# Task prompt:
Could you output every record below exactly as it appears?

··· Data for the task ···

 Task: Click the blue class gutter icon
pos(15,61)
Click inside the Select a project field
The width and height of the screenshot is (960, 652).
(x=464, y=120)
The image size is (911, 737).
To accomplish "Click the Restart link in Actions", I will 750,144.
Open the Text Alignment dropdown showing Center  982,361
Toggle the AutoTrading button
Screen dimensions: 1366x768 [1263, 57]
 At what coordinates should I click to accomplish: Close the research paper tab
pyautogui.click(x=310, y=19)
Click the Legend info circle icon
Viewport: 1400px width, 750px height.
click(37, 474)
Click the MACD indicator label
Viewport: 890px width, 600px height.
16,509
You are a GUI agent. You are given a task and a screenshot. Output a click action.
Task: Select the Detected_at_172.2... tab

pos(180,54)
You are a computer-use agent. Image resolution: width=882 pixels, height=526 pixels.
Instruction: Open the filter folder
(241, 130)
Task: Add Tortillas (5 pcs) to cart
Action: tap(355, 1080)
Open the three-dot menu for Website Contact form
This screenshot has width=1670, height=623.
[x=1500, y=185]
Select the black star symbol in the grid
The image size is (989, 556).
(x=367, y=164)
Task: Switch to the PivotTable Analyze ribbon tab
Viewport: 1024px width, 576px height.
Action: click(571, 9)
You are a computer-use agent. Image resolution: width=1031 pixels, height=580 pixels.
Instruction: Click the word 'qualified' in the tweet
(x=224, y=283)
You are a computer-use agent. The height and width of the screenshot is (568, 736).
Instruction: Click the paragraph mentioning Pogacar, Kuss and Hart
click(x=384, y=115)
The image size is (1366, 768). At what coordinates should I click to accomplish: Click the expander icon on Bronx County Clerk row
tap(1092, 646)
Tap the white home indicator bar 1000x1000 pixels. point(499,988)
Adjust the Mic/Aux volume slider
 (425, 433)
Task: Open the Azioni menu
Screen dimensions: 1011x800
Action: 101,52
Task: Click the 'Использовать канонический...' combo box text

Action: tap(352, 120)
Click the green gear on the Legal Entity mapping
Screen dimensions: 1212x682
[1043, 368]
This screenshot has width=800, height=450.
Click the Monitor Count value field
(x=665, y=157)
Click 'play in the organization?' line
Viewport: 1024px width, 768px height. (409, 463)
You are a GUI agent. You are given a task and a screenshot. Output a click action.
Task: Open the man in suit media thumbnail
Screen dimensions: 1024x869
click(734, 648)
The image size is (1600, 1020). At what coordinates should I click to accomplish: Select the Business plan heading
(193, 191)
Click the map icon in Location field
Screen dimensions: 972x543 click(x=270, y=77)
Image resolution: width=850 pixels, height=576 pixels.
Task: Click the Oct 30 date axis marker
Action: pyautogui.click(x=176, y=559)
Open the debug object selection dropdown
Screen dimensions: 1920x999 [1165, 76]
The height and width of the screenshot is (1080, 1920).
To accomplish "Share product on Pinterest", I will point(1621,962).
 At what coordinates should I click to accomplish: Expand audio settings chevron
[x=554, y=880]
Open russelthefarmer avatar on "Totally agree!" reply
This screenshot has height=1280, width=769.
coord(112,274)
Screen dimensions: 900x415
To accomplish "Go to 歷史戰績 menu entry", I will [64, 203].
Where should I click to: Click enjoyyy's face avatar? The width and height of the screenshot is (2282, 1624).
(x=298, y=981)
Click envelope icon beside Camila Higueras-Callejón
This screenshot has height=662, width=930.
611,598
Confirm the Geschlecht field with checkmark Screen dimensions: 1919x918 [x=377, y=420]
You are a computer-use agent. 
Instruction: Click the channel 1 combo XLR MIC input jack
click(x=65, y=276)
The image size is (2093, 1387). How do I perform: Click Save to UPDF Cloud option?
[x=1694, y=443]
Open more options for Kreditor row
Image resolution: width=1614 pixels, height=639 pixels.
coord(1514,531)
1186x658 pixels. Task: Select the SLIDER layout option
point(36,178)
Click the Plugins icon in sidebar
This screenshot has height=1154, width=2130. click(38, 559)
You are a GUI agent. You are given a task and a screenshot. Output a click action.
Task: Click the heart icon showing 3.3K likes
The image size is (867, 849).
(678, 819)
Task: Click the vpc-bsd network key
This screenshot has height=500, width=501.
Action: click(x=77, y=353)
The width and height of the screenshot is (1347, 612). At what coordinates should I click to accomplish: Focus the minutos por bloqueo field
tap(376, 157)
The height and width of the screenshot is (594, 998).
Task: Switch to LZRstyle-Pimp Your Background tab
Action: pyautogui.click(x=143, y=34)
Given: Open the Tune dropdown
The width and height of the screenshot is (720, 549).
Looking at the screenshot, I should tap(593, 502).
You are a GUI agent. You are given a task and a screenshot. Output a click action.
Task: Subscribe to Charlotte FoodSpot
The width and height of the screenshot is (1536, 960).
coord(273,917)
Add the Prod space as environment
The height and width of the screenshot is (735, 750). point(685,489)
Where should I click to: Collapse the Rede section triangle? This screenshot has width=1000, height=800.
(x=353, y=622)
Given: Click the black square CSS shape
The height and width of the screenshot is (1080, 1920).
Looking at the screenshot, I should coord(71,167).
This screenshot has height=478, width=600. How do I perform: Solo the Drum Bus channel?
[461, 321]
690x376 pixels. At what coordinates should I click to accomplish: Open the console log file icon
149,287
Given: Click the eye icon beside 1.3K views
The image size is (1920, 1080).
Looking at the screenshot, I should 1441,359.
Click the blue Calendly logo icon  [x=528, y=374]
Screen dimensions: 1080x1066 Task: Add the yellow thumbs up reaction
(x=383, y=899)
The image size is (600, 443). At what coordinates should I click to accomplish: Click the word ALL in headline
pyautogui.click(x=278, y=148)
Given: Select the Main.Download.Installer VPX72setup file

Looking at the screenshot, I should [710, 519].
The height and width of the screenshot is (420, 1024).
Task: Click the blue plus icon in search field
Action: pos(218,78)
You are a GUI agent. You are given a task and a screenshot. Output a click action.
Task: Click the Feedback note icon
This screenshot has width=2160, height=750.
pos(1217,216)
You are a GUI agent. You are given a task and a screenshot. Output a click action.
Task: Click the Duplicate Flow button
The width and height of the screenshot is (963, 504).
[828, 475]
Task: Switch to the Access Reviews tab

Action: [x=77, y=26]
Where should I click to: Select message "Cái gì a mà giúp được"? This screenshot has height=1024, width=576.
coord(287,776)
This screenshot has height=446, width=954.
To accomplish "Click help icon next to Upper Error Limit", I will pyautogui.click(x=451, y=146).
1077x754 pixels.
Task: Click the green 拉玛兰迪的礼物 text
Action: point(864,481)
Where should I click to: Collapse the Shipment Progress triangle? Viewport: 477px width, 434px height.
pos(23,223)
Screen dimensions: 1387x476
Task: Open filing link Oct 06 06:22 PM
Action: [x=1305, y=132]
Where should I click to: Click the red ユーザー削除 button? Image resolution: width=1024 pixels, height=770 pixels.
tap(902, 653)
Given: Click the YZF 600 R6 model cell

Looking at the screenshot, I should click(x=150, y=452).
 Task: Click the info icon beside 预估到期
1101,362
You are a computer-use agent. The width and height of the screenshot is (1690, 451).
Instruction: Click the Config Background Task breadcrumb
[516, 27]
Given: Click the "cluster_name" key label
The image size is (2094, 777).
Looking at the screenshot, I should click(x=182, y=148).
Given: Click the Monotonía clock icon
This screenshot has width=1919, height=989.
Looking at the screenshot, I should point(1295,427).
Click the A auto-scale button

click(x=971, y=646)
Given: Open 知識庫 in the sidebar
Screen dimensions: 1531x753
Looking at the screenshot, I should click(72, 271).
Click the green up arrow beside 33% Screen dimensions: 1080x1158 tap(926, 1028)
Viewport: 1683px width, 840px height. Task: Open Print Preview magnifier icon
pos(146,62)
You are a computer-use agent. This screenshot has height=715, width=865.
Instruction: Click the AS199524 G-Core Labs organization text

···

# Answer:
 Task: Click the blue class gutter icon
pos(15,61)
Click inside the Select a project field
The width and height of the screenshot is (960, 652).
(x=464, y=120)
The image size is (911, 737).
To accomplish "Click the Restart link in Actions", I will 750,144.
Open the Text Alignment dropdown showing Center  982,361
Toggle the AutoTrading button
Screen dimensions: 1366x768 [1263, 57]
 At what coordinates should I click to accomplish: Close the research paper tab
pyautogui.click(x=310, y=19)
Click the Legend info circle icon
Viewport: 1400px width, 750px height.
click(37, 474)
Click the MACD indicator label
Viewport: 890px width, 600px height.
16,509
You are a GUI agent. You are given a task and a screenshot. Output a click action.
Task: Select the Detected_at_172.2... tab

pos(180,54)
You are a computer-use agent. Image resolution: width=882 pixels, height=526 pixels.
Instruction: Open the filter folder
(241, 130)
Task: Add Tortillas (5 pcs) to cart
Action: tap(355, 1080)
Open the three-dot menu for Website Contact form
This screenshot has width=1670, height=623.
[x=1500, y=185]
Select the black star symbol in the grid
The image size is (989, 556).
(x=367, y=164)
Task: Switch to the PivotTable Analyze ribbon tab
Viewport: 1024px width, 576px height.
Action: click(571, 9)
You are a computer-use agent. Image resolution: width=1031 pixels, height=580 pixels.
Instruction: Click the word 'qualified' in the tweet
(x=224, y=283)
You are a computer-use agent. The height and width of the screenshot is (568, 736).
Instruction: Click the paragraph mentioning Pogacar, Kuss and Hart
click(x=384, y=115)
The image size is (1366, 768). At what coordinates should I click to accomplish: Click the expander icon on Bronx County Clerk row
tap(1092, 646)
Tap the white home indicator bar 1000x1000 pixels. point(499,988)
Adjust the Mic/Aux volume slider
 (425, 433)
Task: Open the Azioni menu
Screen dimensions: 1011x800
Action: 101,52
Task: Click the 'Использовать канонический...' combo box text

Action: tap(352, 120)
Click the green gear on the Legal Entity mapping
Screen dimensions: 1212x682
[1043, 368]
This screenshot has width=800, height=450.
Click the Monitor Count value field
(x=665, y=157)
Click 'play in the organization?' line
Viewport: 1024px width, 768px height. (409, 463)
You are a GUI agent. You are given a task and a screenshot. Output a click action.
Task: Open the man in suit media thumbnail
Screen dimensions: 1024x869
click(734, 648)
The image size is (1600, 1020). At what coordinates should I click to accomplish: Select the Business plan heading
(193, 191)
Click the map icon in Location field
Screen dimensions: 972x543 click(x=270, y=77)
Image resolution: width=850 pixels, height=576 pixels.
Task: Click the Oct 30 date axis marker
Action: pyautogui.click(x=176, y=559)
Open the debug object selection dropdown
Screen dimensions: 1920x999 [1165, 76]
The height and width of the screenshot is (1080, 1920).
To accomplish "Share product on Pinterest", I will point(1621,962).
 At what coordinates should I click to accomplish: Expand audio settings chevron
[x=554, y=880]
Open russelthefarmer avatar on "Totally agree!" reply
This screenshot has height=1280, width=769.
coord(112,274)
Screen dimensions: 900x415
To accomplish "Go to 歷史戰績 menu entry", I will [64, 203].
Where should I click to: Click enjoyyy's face avatar? The width and height of the screenshot is (2282, 1624).
(x=298, y=981)
Click envelope icon beside Camila Higueras-Callejón
This screenshot has height=662, width=930.
611,598
Confirm the Geschlecht field with checkmark Screen dimensions: 1919x918 [x=377, y=420]
You are a computer-use agent. 
Instruction: Click the channel 1 combo XLR MIC input jack
click(x=65, y=276)
The image size is (2093, 1387). How do I perform: Click Save to UPDF Cloud option?
[x=1694, y=443]
Open more options for Kreditor row
Image resolution: width=1614 pixels, height=639 pixels.
coord(1514,531)
1186x658 pixels. Task: Select the SLIDER layout option
point(36,178)
Click the Plugins icon in sidebar
This screenshot has height=1154, width=2130. click(38, 559)
You are a GUI agent. You are given a task and a screenshot. Output a click action.
Task: Click the heart icon showing 3.3K likes
The image size is (867, 849).
(678, 819)
Task: Click the vpc-bsd network key
This screenshot has height=500, width=501.
Action: click(x=77, y=353)
The width and height of the screenshot is (1347, 612). At what coordinates should I click to accomplish: Focus the minutos por bloqueo field
tap(376, 157)
The height and width of the screenshot is (594, 998).
Task: Switch to LZRstyle-Pimp Your Background tab
Action: pyautogui.click(x=143, y=34)
Given: Open the Tune dropdown
The width and height of the screenshot is (720, 549).
Looking at the screenshot, I should tap(593, 502).
You are a GUI agent. You are given a task and a screenshot. Output a click action.
Task: Subscribe to Charlotte FoodSpot
The width and height of the screenshot is (1536, 960).
coord(273,917)
Add the Prod space as environment
The height and width of the screenshot is (735, 750). point(685,489)
Where should I click to: Collapse the Rede section triangle? This screenshot has width=1000, height=800.
(x=353, y=622)
Given: Click the black square CSS shape
The height and width of the screenshot is (1080, 1920).
Looking at the screenshot, I should coord(71,167).
This screenshot has height=478, width=600. How do I perform: Solo the Drum Bus channel?
[461, 321]
690x376 pixels. At what coordinates should I click to accomplish: Open the console log file icon
149,287
Given: Click the eye icon beside 1.3K views
The image size is (1920, 1080).
Looking at the screenshot, I should 1441,359.
Click the blue Calendly logo icon  [x=528, y=374]
Screen dimensions: 1080x1066 Task: Add the yellow thumbs up reaction
(x=383, y=899)
The image size is (600, 443). At what coordinates should I click to accomplish: Click the word ALL in headline
pyautogui.click(x=278, y=148)
Given: Select the Main.Download.Installer VPX72setup file

Looking at the screenshot, I should [710, 519].
The height and width of the screenshot is (420, 1024).
Task: Click the blue plus icon in search field
Action: pos(218,78)
You are a GUI agent. You are given a task and a screenshot. Output a click action.
Task: Click the Feedback note icon
This screenshot has width=2160, height=750.
pos(1217,216)
You are a GUI agent. You are given a task and a screenshot. Output a click action.
Task: Click the Duplicate Flow button
The width and height of the screenshot is (963, 504).
[828, 475]
Task: Switch to the Access Reviews tab

Action: [x=77, y=26]
Where should I click to: Select message "Cái gì a mà giúp được"? This screenshot has height=1024, width=576.
coord(287,776)
This screenshot has height=446, width=954.
To accomplish "Click help icon next to Upper Error Limit", I will pyautogui.click(x=451, y=146).
1077x754 pixels.
Task: Click the green 拉玛兰迪的礼物 text
Action: point(864,481)
Where should I click to: Collapse the Shipment Progress triangle? Viewport: 477px width, 434px height.
pos(23,223)
Screen dimensions: 1387x476
Task: Open filing link Oct 06 06:22 PM
Action: [x=1305, y=132]
Where should I click to: Click the red ユーザー削除 button? Image resolution: width=1024 pixels, height=770 pixels.
tap(902, 653)
Given: Click the YZF 600 R6 model cell

Looking at the screenshot, I should click(x=150, y=452).
 Task: Click the info icon beside 预估到期
1101,362
You are a computer-use agent. The width and height of the screenshot is (1690, 451).
Instruction: Click the Config Background Task breadcrumb
[516, 27]
Given: Click the "cluster_name" key label
The image size is (2094, 777).
Looking at the screenshot, I should click(x=182, y=148).
Given: Click the Monotonía clock icon
This screenshot has width=1919, height=989.
Looking at the screenshot, I should point(1295,427).
Click the A auto-scale button

click(x=971, y=646)
Given: Open 知識庫 in the sidebar
Screen dimensions: 1531x753
Looking at the screenshot, I should click(72, 271).
Click the green up arrow beside 33% Screen dimensions: 1080x1158 tap(926, 1028)
Viewport: 1683px width, 840px height. Task: Open Print Preview magnifier icon
pos(146,62)
You are a computer-use agent. This screenshot has height=715, width=865.
Instruction: Click the AS199524 G-Core Labs organization text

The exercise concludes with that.